Find numpy array with don't cares in a numpy array-CodePudding

I would like to find a numpy array with don't cares like:

b = np.array(
    [
        [0,0,-1,-1]
    ]
    , dtype=np.int8
)

where -1 is the don't care, and find it in arrays like:

a = np.array(
    [
        [1,2,0,0],
        [0,1,2,0],
        [0,0,1,2],
        [2,0,0,1],
        [3,4,0,0],
        [0,3,4,0],
        [0,0,3,4],
        [4,0,0,3]
    ]
    , dtype=np.int8
)

and return the row index's 2 and 6 for the above sample

the a array are normally around 1000 rows shape(~1000, 4)

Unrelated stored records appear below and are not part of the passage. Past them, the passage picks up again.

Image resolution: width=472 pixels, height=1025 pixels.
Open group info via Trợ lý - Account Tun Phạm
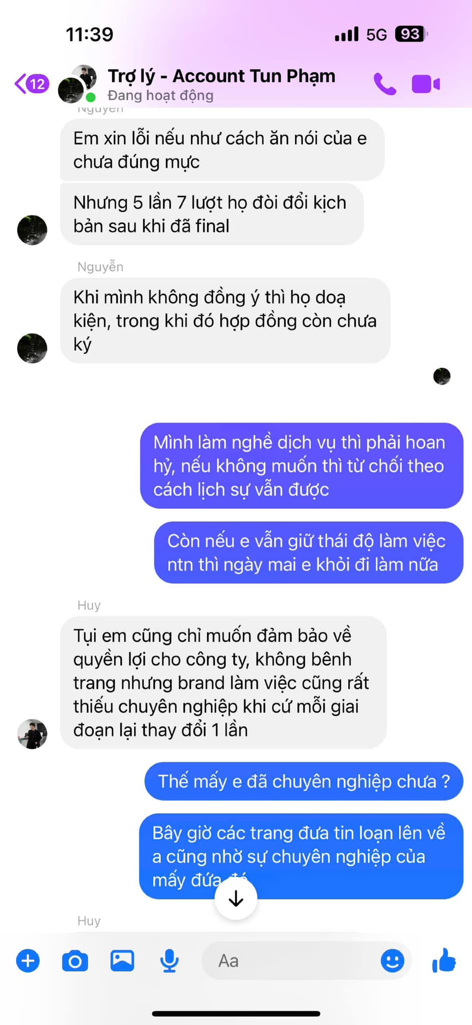point(222,76)
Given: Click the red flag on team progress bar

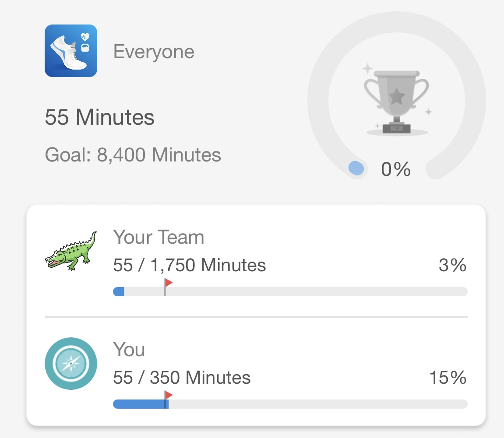Looking at the screenshot, I should (168, 283).
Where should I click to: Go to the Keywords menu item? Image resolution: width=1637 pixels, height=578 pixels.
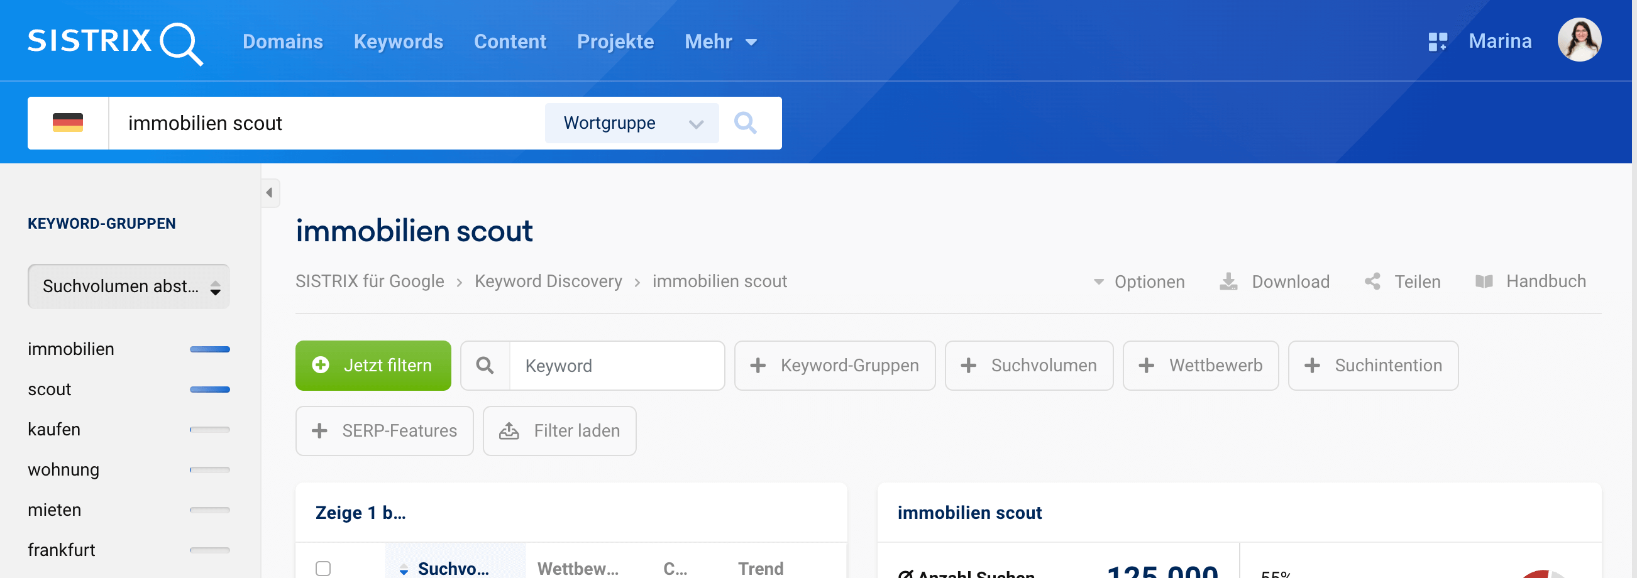(398, 42)
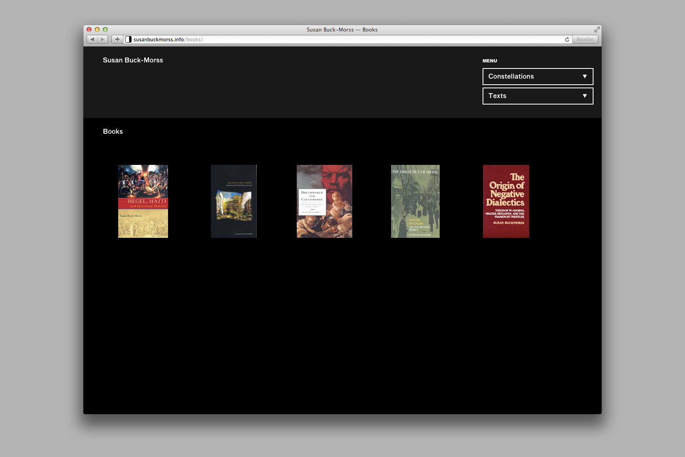Open the Hegel, Haiti book cover
This screenshot has width=685, height=457.
[x=143, y=201]
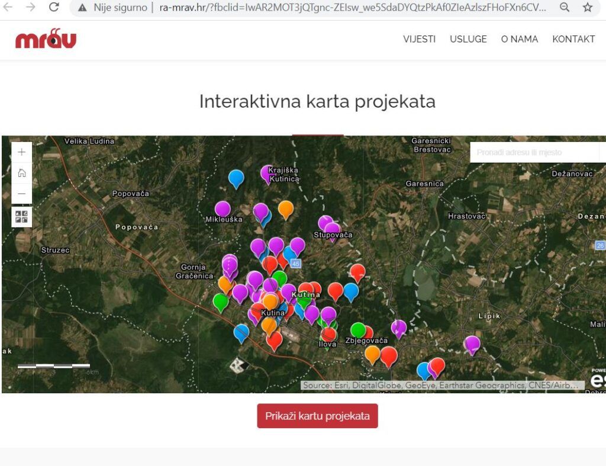Viewport: 606px width, 466px height.
Task: Click the magnifier zoom icon in address bar
Action: coord(565,8)
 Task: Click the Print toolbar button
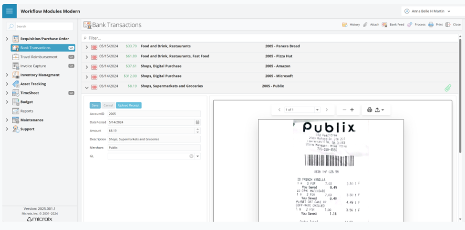[435, 24]
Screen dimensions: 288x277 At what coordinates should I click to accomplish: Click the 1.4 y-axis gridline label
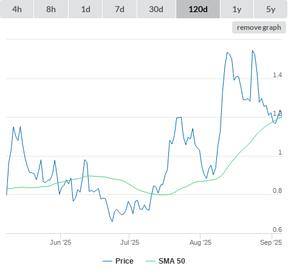pyautogui.click(x=277, y=75)
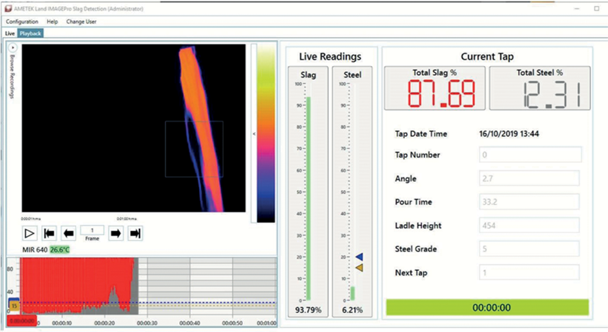
Task: Click the yellow marker on Steel gauge
Action: tap(358, 267)
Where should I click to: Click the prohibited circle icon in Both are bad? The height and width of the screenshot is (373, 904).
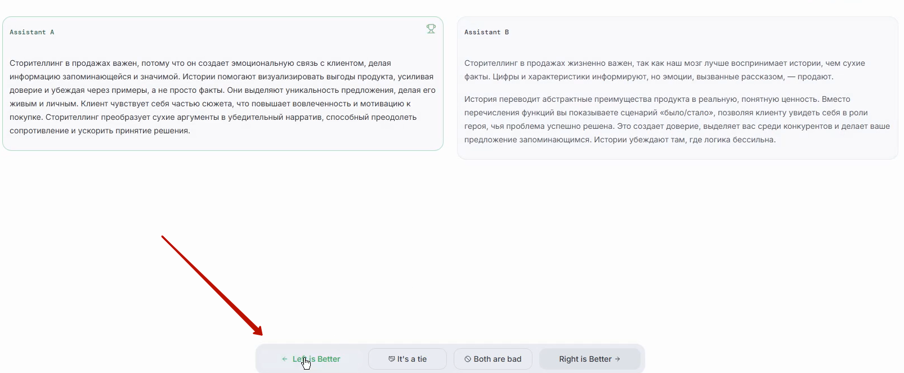tap(467, 359)
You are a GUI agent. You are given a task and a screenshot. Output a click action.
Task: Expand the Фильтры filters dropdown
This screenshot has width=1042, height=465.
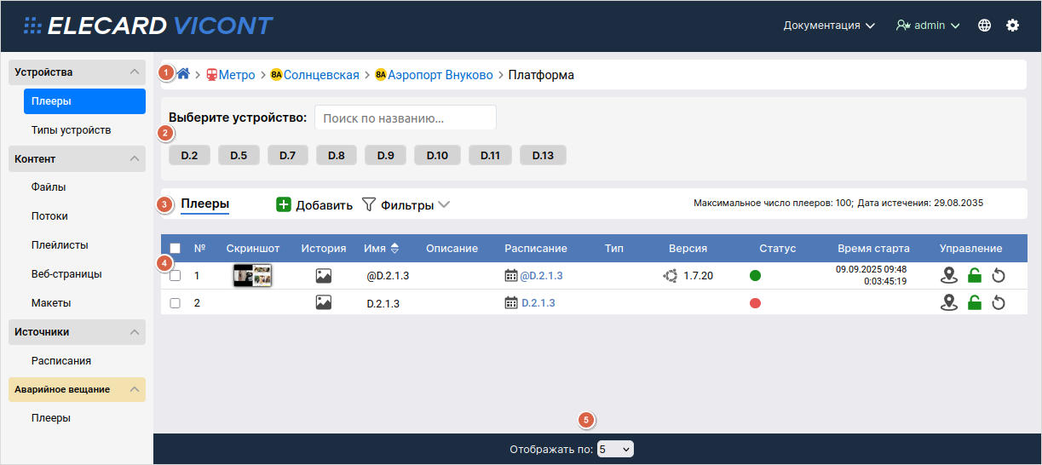point(406,205)
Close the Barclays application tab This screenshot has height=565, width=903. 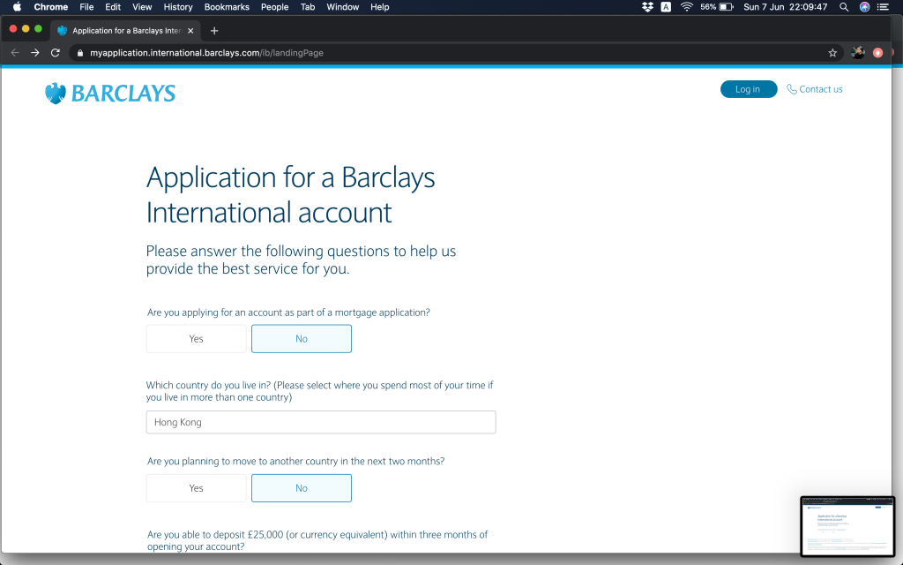[190, 30]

note the b array can have don't cares any where or none, examples:

b = np.array(
    [
        [0,3,4,-1]
    ]
    , dtype=np.int8
)

# --OR--

b = np.array(
    [
        [2,-1,0,1]
    ]
    , dtype=np.int8
)

# --OR--

b = np.array(
    [
        [2,-1,-1,-1]
    ]
    , dtype=np.int8
)
# etc...

CodePudding user response：

You could replace values in the main array with -1 where you have -1 in your sub array. Then you can just find where b==a

np.where(np.all(np.where((b==-1),-1,a)==b, axis=1))

Output

(array([2, 6], dtype=int64),)

CodePudding user response：

I had a much more brute force answer. The where/all thing is better.

import numpy as np

a = np.array(
    [
        [1,2,0,0],
        [0,1,2,0],
        [0,0,1,2],
        [2,0,0,1],
        [3,4,0,0],
        [0,3,4,0],
        [0,0,3,4],
        [4,0,0,3]
    ]
    , dtype=np.int8
)

def fuzzyfind( haystack, needle ):
    c = np.ones( haystack.shape[0] ) == 1
    for i,v in enumerate(needle):
        if v >= 0:
            c = c & (a[:,i] == v)
    return np.argwhere(c)

print( fuzzyfind( a, [0, 0, -1, -1] ))
print( fuzzyfind( a, [0, 3, 4, -1] ))
print( fuzzyfind( a, [2, -1, 0, 1] ))
print( fuzzyfind( a, [2, -1, -1, -1] ))

Output:

[[2]
 [6]]
[[5]]
[[3]]
[[3]]

CodePudding user response：

Here's my solution

Extract the sub-array of A without the dont-care cols
Use np.where to match the rows from A to B
Use np.all to get indices that match perfectly along the rows, axis=1
You could use the match_indices to re-index into a.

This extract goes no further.